Sustainable Synthesis of Rare Earth Metal Tungstates (REWO, RE = Ce, SM, Gd) for Electrochemical Detection of 4‑Nitrotoluene

• Published in: ACS Engineering Au Vol. 4; no. 6; pp. 533 - 544
• Main Authors: Kogularasu, Sakthivel, Sriram, Balasubramanian, Wang, Sea-Fue, Lin, Wan-Ching, Lee, Yen-Yi, Chen, Yung-Lung, Chang-Chien, Guo-Ping
• Format: Journal Article
• Language: English
• Published: American Chemical Society 18.12.2024
• Subjects: electrochemical sensing; rare earth tungstate; water sample; green solvent; deep eutectic solvents
• ISSN: 2694-2488; 2694-2488
• DOI: 10.1021/acsengineeringau.4c00024

In this study, the synthesis and application of rare earth tungstates Ce4W9O33 (CeW), Sm2(WO4)3 (SmW), and Gd2(WO4)3 (GdW) for the electrochemical detection of 4-nitrotoluene were investigated.
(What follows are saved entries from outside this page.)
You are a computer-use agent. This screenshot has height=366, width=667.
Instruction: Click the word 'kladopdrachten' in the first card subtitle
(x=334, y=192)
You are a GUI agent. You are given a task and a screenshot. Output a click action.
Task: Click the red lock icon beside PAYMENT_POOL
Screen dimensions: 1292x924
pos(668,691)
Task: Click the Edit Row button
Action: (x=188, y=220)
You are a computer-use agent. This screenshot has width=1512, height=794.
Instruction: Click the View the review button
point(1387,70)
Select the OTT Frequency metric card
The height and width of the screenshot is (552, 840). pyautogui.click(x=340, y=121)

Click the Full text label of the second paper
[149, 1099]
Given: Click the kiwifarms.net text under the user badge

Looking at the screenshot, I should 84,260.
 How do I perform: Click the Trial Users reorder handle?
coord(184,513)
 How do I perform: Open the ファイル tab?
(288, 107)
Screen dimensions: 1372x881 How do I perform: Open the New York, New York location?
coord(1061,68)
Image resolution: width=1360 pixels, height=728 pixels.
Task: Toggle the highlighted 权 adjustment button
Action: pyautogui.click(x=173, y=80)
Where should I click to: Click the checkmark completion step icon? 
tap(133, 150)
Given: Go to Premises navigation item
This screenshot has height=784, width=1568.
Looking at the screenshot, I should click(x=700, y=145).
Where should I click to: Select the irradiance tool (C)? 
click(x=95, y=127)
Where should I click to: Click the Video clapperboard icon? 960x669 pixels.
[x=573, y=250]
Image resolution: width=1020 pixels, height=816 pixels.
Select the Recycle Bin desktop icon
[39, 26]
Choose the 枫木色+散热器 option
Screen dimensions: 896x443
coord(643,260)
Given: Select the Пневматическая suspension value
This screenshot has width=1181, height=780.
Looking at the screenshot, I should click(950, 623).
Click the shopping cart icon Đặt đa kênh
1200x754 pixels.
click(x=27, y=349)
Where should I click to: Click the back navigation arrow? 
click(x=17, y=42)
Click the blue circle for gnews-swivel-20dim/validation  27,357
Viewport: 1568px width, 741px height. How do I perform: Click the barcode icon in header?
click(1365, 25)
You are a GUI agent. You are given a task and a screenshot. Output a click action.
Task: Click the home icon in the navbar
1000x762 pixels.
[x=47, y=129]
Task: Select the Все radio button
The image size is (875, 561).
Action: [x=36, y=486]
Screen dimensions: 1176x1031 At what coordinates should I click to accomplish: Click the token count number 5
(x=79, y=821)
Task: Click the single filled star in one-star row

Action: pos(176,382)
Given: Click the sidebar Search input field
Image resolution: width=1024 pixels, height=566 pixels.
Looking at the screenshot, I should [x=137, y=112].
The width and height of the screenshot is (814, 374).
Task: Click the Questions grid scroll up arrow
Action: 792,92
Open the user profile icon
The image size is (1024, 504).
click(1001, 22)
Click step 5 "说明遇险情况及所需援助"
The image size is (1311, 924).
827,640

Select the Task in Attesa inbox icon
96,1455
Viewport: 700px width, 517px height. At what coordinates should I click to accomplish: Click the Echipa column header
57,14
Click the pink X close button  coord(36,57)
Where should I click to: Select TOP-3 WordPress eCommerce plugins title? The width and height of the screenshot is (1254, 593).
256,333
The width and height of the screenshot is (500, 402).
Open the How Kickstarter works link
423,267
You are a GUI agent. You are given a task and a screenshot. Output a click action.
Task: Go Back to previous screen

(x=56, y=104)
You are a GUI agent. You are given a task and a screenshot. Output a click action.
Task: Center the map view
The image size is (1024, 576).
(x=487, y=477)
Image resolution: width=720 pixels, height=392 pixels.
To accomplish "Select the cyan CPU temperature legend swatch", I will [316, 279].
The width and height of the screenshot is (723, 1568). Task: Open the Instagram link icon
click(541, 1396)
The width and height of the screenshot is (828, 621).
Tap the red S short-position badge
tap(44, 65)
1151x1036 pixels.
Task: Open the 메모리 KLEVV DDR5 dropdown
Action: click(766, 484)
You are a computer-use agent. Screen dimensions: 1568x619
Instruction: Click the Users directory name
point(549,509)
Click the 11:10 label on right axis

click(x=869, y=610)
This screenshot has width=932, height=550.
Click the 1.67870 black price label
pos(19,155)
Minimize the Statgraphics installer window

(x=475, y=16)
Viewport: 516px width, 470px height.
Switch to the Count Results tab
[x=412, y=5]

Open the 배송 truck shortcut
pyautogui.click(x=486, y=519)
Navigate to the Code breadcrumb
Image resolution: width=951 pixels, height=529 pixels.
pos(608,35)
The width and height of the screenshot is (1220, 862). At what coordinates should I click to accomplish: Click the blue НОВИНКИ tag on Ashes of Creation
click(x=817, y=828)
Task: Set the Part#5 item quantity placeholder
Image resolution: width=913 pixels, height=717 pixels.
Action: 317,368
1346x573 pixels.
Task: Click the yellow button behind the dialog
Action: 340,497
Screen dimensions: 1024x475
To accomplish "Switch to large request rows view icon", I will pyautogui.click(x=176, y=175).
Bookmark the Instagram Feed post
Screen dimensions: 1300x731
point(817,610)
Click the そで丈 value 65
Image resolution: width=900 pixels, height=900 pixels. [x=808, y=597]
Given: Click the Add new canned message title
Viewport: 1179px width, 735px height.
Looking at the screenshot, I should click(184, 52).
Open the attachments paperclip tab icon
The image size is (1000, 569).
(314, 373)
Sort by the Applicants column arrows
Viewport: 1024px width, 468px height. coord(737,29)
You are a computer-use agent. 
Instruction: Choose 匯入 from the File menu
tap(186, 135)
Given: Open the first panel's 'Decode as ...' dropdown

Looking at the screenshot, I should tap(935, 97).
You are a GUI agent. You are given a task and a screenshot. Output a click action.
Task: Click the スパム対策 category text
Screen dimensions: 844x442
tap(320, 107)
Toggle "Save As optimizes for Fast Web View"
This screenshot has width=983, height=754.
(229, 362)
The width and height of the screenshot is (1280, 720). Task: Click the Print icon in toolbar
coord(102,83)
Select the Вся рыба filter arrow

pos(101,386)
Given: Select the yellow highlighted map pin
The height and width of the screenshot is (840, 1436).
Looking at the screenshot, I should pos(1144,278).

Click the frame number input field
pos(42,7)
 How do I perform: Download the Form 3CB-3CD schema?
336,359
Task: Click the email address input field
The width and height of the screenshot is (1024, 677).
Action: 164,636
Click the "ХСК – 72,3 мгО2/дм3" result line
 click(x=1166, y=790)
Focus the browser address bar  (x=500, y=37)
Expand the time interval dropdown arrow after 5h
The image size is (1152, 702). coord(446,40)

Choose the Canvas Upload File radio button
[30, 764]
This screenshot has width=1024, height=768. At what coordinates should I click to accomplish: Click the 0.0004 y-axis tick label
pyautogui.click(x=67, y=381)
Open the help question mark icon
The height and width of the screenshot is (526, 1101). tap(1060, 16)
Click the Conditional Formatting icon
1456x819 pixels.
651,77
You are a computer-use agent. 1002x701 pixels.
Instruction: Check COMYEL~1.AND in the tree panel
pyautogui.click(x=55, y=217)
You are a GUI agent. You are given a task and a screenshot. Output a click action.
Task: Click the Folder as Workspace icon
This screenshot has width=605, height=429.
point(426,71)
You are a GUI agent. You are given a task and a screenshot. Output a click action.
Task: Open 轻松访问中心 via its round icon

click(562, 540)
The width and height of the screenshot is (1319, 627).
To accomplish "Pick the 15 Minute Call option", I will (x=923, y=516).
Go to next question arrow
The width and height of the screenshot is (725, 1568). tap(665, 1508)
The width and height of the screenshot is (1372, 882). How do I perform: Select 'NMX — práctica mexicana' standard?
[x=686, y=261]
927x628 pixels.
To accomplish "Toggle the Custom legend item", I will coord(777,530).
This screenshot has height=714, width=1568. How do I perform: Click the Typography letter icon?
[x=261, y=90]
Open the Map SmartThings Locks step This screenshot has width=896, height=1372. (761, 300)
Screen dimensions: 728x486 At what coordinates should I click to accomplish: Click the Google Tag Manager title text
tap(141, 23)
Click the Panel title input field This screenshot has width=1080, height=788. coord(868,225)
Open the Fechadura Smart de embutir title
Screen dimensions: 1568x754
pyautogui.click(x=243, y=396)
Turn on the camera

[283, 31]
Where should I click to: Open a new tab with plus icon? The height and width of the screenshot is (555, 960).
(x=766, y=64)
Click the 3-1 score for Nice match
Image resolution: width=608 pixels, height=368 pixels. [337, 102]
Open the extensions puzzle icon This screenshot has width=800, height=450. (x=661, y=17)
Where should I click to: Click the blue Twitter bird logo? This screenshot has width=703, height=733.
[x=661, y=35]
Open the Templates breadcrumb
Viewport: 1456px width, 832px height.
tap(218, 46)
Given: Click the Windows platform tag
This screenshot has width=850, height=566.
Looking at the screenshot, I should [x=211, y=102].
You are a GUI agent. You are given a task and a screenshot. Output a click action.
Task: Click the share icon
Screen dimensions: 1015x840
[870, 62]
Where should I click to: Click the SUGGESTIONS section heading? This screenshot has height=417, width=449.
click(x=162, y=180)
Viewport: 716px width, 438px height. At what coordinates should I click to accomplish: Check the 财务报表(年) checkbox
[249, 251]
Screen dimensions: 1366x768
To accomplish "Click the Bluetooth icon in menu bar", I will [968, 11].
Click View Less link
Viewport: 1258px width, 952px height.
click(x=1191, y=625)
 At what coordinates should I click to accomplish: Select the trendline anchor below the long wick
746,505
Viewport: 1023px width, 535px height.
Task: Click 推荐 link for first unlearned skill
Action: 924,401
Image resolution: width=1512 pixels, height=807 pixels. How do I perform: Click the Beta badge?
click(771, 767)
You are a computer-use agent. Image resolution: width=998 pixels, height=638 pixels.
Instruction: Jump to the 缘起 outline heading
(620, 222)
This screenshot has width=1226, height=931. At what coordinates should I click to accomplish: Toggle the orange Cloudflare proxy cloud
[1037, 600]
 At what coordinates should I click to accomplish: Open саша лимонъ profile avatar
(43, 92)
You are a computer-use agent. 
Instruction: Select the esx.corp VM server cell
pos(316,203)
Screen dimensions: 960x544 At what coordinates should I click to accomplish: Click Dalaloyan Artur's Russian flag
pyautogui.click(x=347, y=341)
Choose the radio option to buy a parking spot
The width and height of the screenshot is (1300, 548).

The nanoparticles were synthesized using a deep eutectic solvent (DES)-assisted solvothermal method, a technique known for its precision and reproducibility. It resulted in materials with high thermal stability, excellent catalytic activity, and enhanced electronic properties. The synthesized CeW, SmW, and GdW were employed to modify screen-printed carbon electrodes (SPCEs), a widely used and well-established method in the field, which were then characterized using various techniques. Electrochemical performance was evaluated through cyclic voltammetry, differential pulse voltammetry, and amperometric (i-t) responses, all of which are standard methods in electrochemical analysis. The modified electrodes exhibited superior electrochemical behavior compared to bare SPCEs, with CeW/SPCE showing the highest reduction peak current for 4-nitrotoluene detection. The linear range for detection was found to be for DPV= 0.01–576 μM and for i-t = 0.001–306 μM, with a limit of detection of DPV = 0.034 μM and i-t = 0.012 μM. The sensors demonstrated excellent selectivity, reproducibility, and stability, with minimal interference from other substances commonly found in environmental samples. Real-world applicability was confirmed by testing the modified electrodes in the river and tap water samples spiked with 4-nitrotoluene. The CeW/SPCE sensor showed rapid and sensitive response in both matrices, highlighting its potential for environmental monitoring. The robust performance of CeW, SmW, and GdW-modified electrodes underscores their suitability for practical applications in detecting nitrophenols, contributing to effective environmental monitoring and pollution control. This research has the potential to inspire further advancements in the field of electrochemical detection and environmental monitoring.